Al hablar de los carbohidratos puede ser que lo primero que se te venga a la mente es un plato de pasta o una canasta de pan; sin embargo, la realidad es que están presentes en muchos de los alimentos que consumimos diariamente, ¡algunos inesperados! Aunque muchas veces escuchamos cosas “malas” sobre los carbohidratos, de hecho son la base de nuestra alimentación diaria y no vas a creer cuánto nos benefician.

Se pueden clasificar en dos tipos: los simples y los complejos. Aquí te vamos a explicar cuál es la diferencia entre ellos, cómo los absorbe el cuerpo, cuál es la función de ambos, y cuáles son los ideales antes de entrenar y por qué.

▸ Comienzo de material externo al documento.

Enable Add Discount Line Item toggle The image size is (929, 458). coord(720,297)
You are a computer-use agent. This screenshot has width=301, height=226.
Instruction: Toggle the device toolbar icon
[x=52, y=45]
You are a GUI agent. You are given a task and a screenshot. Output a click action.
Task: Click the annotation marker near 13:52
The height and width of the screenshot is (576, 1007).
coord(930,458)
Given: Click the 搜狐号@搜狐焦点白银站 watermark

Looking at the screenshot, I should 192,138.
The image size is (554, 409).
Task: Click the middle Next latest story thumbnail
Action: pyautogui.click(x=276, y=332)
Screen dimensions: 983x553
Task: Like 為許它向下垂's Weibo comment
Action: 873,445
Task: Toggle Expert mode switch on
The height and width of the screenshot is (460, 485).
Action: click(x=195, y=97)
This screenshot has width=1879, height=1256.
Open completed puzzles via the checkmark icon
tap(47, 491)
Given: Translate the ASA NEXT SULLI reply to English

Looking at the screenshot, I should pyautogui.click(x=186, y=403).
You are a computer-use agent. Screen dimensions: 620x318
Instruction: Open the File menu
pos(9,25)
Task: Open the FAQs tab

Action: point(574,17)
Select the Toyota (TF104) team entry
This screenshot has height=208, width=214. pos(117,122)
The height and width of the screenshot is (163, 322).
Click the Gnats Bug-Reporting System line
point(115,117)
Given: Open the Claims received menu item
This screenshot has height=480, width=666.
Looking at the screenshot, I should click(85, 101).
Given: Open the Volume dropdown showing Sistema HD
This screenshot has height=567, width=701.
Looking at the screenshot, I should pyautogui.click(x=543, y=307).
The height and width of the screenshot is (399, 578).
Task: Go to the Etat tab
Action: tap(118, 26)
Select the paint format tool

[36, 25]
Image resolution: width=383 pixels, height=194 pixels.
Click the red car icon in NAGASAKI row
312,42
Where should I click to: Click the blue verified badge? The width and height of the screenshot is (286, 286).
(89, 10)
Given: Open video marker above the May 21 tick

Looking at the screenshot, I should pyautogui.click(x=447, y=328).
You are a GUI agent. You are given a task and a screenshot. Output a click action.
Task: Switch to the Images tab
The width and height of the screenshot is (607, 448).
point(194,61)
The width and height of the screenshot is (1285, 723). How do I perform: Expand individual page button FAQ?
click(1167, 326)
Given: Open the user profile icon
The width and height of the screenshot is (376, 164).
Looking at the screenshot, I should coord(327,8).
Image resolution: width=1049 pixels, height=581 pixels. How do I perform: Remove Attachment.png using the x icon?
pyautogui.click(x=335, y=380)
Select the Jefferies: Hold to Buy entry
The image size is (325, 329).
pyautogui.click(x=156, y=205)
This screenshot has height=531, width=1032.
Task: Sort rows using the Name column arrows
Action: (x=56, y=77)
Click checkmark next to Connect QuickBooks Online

Primero, lo básico. Los carbohidratos están compuestos químicamente por carbono, hidrógeno y oxígeno y son los nutrientes que más abundan en los alimentos después del agua. Se encuentran de manera abundante en cereales, leguminosas, frutas y verduras, e incluso en la leche y el yogurt. Los carbohidratos son la principal fuente de almacenamiento y consumo de energía y son indispensables para el cerebro, el cual depende exclusivamente de la glucosa.

Los carbohidratos simples son aquellos que están compuestos de uno o dos azúcares, lo que define el monosacárido o disacáridos. Se absorben de forma rápida, y de ellos se puede obtener energía de manera casi instantánea; sin embargo, si los consumimos en exceso y el cuerpo no los utiliza en forma de energía podrían almacenarse en forma de grasa. A la vez,  pueden ser muy buenos aliados para los deportistas quienes generalmente requieren de mucha energía disponible de manera rápida para realizar la actividad física.

Los simples que son “monosacáridos”, es decir, de un azúcar son: glucosa, fructosa y galactosa; los “disacáridos” -dos monosacáridos unidos-  son: sacarosa, el azúcar de mesa, maltosa y la lactosa. Algunos ejemplos de alimentos con carbohidratos simples son productos como harina blanca, miel, leche, yogurt, dulces, arroz y panes blancos, mermelada, jugos de fruta, pasteles, galletas y refrescos.

Los carbohidratos complejos tienen una estructura química de tres o más azúcares unidos entre sí para formar una cadena. A diferencia de los simples, los complejos se absorben de forma más lenta y necesitan de un mayor tiempo de digestión, por lo que no aumentan los niveles de azúcar en sangre tan rápido y aportan energía durante largo tiempo al ser almacenados en forma de glucógeno. Algunos ejemplos son el almidón, la celulosa, hemicelulosa y los polisacáridos que no aportan energía o no son digeribles como la fibra alimentaria. Se encuentran en alimentos como verduras, panes integrales, cereales, espinaca, camote y leguminosas.

Los carbohidratos complejos contienen fibra -algunos más que otros- y la fibra vegetal produce un aumento en el volumen del contenido gástrico que causa la sensación de saciedad. Además un aporte adecuado ayuda a una mejor salud gastrointestinal.

Son una gran fuente de energía para el entrenamiento. Al haber suficiente carbohidrato disponible, se promueve que la proteína que comamos se vaya a hacer sus funciones estructurales de mantenimiento y reparación de músculo y que ésta no sea utilizada como fuente de energía. Es la gasolina de nuestro cuerpo por naturaleza y si la consumes, tu cuerpo la ocupa como tal.

En conclusión, son la principal fuente energética ya sea de manera inmediata mediante los simples, o de manera más lenta a través de los complejos. Una alimentación saludable y equilibrada puede incluir carbohidratos complejos como como avena, tortillas de maíz, cereales  integrales, tubérculos como  papa y camote, y claro, ¡frutas y verduras!.